Starting at the line that contains "Instruction: Expand the" in the listing below, write out every line word for word until you have written the line that contains "Image resolution: width=361".

─── Source records ───

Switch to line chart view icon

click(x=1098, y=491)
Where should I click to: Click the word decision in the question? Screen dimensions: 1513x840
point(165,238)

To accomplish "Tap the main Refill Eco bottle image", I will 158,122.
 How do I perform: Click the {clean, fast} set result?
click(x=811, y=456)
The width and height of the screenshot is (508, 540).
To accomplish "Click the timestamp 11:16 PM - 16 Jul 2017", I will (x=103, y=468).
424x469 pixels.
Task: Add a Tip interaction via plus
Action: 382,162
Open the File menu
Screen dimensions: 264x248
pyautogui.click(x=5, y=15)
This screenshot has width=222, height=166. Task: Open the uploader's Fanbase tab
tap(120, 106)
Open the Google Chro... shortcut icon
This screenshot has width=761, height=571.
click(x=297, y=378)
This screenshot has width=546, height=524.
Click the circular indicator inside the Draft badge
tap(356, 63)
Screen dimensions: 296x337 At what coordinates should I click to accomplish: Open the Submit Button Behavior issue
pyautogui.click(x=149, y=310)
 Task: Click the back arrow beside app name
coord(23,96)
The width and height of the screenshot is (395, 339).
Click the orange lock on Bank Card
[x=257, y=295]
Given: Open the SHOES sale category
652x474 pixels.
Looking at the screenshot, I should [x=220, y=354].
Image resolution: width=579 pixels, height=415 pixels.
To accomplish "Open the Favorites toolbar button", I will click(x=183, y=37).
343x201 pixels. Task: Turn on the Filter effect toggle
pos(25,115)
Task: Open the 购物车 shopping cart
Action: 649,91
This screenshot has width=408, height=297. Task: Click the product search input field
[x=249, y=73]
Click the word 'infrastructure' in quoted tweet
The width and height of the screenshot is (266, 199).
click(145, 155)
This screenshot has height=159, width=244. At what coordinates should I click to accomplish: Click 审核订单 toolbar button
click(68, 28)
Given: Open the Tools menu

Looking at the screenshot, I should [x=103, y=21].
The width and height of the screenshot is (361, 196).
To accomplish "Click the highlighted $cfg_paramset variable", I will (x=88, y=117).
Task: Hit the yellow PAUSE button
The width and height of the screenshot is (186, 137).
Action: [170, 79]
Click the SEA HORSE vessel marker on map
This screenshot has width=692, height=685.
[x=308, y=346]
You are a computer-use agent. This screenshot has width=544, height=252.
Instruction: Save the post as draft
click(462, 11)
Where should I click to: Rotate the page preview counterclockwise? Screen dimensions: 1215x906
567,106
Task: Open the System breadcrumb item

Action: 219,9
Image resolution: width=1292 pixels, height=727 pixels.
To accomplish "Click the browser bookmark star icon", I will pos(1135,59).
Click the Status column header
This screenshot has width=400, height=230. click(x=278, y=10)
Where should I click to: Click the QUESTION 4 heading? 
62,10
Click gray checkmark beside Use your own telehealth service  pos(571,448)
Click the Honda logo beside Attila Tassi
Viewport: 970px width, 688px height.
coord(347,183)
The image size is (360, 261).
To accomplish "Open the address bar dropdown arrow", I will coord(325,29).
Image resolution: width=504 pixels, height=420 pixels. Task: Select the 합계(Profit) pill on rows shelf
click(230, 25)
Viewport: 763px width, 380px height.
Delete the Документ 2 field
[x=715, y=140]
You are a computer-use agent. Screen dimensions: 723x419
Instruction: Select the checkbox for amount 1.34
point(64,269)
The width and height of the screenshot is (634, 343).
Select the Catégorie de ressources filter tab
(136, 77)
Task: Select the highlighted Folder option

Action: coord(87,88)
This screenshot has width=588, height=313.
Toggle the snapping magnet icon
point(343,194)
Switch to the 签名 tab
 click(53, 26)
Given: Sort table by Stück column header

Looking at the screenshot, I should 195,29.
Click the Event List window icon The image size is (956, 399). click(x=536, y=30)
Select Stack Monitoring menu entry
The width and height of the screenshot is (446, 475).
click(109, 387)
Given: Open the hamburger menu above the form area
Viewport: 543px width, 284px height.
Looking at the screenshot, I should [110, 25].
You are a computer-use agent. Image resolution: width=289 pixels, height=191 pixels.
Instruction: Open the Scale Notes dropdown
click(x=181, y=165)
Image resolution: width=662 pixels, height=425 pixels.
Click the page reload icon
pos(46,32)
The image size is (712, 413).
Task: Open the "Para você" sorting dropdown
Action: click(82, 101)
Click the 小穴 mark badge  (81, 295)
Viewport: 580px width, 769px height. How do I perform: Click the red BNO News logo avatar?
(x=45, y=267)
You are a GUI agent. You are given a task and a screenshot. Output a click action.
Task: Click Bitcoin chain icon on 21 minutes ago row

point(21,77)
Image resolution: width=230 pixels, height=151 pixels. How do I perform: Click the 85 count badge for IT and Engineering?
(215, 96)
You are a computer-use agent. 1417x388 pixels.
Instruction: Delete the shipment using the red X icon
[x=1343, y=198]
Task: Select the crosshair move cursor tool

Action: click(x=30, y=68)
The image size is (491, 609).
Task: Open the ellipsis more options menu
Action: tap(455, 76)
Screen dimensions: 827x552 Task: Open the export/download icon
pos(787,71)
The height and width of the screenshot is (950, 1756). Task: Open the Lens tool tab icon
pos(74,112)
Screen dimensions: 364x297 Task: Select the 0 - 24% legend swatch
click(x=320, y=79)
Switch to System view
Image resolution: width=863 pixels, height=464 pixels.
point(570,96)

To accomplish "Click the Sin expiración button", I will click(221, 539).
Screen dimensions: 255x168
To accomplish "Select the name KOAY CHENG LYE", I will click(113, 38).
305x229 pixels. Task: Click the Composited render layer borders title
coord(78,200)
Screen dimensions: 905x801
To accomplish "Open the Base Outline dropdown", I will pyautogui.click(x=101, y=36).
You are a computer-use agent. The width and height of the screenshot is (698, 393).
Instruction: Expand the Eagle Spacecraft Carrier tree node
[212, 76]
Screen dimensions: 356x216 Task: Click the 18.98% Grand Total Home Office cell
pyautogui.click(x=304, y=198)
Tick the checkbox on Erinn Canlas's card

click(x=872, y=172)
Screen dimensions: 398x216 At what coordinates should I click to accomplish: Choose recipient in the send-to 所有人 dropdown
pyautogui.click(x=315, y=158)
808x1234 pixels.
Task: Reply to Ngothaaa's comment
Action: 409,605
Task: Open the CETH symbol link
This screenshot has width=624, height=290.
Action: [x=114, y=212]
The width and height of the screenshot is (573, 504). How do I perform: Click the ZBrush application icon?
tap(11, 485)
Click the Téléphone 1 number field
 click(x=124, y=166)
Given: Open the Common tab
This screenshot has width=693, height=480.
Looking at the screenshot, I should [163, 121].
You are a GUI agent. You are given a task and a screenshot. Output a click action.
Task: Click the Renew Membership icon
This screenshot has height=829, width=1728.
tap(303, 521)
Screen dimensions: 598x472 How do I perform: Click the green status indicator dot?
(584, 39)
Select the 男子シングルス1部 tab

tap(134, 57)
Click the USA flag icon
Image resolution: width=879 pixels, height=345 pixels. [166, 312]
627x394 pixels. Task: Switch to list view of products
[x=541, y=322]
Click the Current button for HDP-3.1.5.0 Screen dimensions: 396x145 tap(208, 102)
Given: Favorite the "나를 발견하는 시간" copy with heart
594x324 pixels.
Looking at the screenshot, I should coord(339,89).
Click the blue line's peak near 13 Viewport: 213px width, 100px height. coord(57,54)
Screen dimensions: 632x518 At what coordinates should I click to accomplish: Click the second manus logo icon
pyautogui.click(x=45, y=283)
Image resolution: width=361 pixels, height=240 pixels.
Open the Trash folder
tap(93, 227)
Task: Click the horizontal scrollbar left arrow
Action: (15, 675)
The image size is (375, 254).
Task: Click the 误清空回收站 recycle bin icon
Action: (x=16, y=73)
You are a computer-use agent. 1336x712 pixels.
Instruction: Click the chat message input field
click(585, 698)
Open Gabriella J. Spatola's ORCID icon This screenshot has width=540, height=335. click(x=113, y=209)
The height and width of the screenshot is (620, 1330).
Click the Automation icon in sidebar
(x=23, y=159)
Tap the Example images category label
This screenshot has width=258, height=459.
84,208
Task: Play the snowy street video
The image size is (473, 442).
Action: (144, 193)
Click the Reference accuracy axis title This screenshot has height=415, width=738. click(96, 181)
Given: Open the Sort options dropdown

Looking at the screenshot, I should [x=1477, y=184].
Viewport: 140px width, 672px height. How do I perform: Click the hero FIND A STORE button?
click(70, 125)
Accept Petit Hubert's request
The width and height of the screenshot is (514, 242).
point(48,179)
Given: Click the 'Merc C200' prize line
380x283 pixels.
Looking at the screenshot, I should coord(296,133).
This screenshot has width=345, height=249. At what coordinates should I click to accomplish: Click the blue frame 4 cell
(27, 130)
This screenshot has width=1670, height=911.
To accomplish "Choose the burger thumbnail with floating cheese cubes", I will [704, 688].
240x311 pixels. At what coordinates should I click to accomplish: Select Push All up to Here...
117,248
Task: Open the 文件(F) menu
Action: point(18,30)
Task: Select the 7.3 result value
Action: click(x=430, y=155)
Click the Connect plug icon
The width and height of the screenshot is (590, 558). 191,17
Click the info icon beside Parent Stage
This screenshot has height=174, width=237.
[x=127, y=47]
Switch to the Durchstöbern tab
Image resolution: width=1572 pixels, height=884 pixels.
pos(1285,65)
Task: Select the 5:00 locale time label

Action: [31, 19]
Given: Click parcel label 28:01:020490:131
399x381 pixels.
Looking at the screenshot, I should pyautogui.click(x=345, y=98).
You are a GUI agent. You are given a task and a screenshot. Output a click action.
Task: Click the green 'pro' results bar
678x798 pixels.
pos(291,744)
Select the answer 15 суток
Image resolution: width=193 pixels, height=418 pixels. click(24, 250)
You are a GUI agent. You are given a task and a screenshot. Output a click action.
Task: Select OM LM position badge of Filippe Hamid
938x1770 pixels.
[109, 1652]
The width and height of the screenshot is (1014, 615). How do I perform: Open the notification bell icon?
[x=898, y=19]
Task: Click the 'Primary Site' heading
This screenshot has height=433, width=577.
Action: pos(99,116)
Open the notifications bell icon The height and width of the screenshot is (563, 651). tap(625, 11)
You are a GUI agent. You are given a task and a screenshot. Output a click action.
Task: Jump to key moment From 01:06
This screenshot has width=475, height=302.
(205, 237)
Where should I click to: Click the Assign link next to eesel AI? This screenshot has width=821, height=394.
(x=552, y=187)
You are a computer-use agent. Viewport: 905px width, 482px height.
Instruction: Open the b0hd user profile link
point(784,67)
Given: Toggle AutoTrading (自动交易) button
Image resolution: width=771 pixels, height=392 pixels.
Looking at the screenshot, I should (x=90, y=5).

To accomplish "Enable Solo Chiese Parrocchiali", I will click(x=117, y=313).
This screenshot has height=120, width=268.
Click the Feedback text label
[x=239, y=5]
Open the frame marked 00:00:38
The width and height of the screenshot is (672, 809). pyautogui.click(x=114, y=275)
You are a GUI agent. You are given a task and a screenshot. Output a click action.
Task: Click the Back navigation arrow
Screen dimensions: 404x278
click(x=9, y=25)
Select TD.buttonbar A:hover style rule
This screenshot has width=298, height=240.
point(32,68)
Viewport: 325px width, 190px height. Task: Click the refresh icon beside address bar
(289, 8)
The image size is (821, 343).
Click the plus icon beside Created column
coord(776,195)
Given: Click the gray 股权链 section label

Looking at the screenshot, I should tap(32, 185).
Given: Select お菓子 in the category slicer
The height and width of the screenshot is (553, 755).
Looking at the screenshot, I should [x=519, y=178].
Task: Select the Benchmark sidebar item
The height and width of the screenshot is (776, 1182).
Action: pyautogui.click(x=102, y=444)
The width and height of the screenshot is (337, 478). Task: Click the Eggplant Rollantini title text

───

*Exercise solution*.
Instruction: Expand the Eagle Spacecraft Carrier tree node
[212, 76]
Screen dimensions: 356x216 Task: Click the 18.98% Grand Total Home Office cell
pyautogui.click(x=304, y=198)
Tick the checkbox on Erinn Canlas's card

click(x=872, y=172)
Screen dimensions: 398x216 At what coordinates should I click to accomplish: Choose recipient in the send-to 所有人 dropdown
pyautogui.click(x=315, y=158)
808x1234 pixels.
Task: Reply to Ngothaaa's comment
Action: 409,605
Task: Open the CETH symbol link
This screenshot has width=624, height=290.
Action: [x=114, y=212]
The width and height of the screenshot is (573, 504). How do I perform: Click the ZBrush application icon?
tap(11, 485)
Click the Téléphone 1 number field
 click(x=124, y=166)
Given: Open the Common tab
This screenshot has width=693, height=480.
Looking at the screenshot, I should [163, 121].
You are a GUI agent. You are given a task and a screenshot. Output a click action.
Task: Click the Renew Membership icon
This screenshot has height=829, width=1728.
tap(303, 521)
Screen dimensions: 598x472 How do I perform: Click the green status indicator dot?
(584, 39)
Select the 男子シングルス1部 tab

tap(134, 57)
Click the USA flag icon
Image resolution: width=879 pixels, height=345 pixels. [166, 312]
627x394 pixels. Task: Switch to list view of products
[x=541, y=322]
Click the Current button for HDP-3.1.5.0 Screen dimensions: 396x145 tap(208, 102)
Given: Favorite the "나를 발견하는 시간" copy with heart
594x324 pixels.
Looking at the screenshot, I should coord(339,89).
Click the blue line's peak near 13 Viewport: 213px width, 100px height. coord(57,54)
Screen dimensions: 632x518 At what coordinates should I click to accomplish: Click the second manus logo icon
pyautogui.click(x=45, y=283)
Image resolution: width=361 pixels, height=240 pixels.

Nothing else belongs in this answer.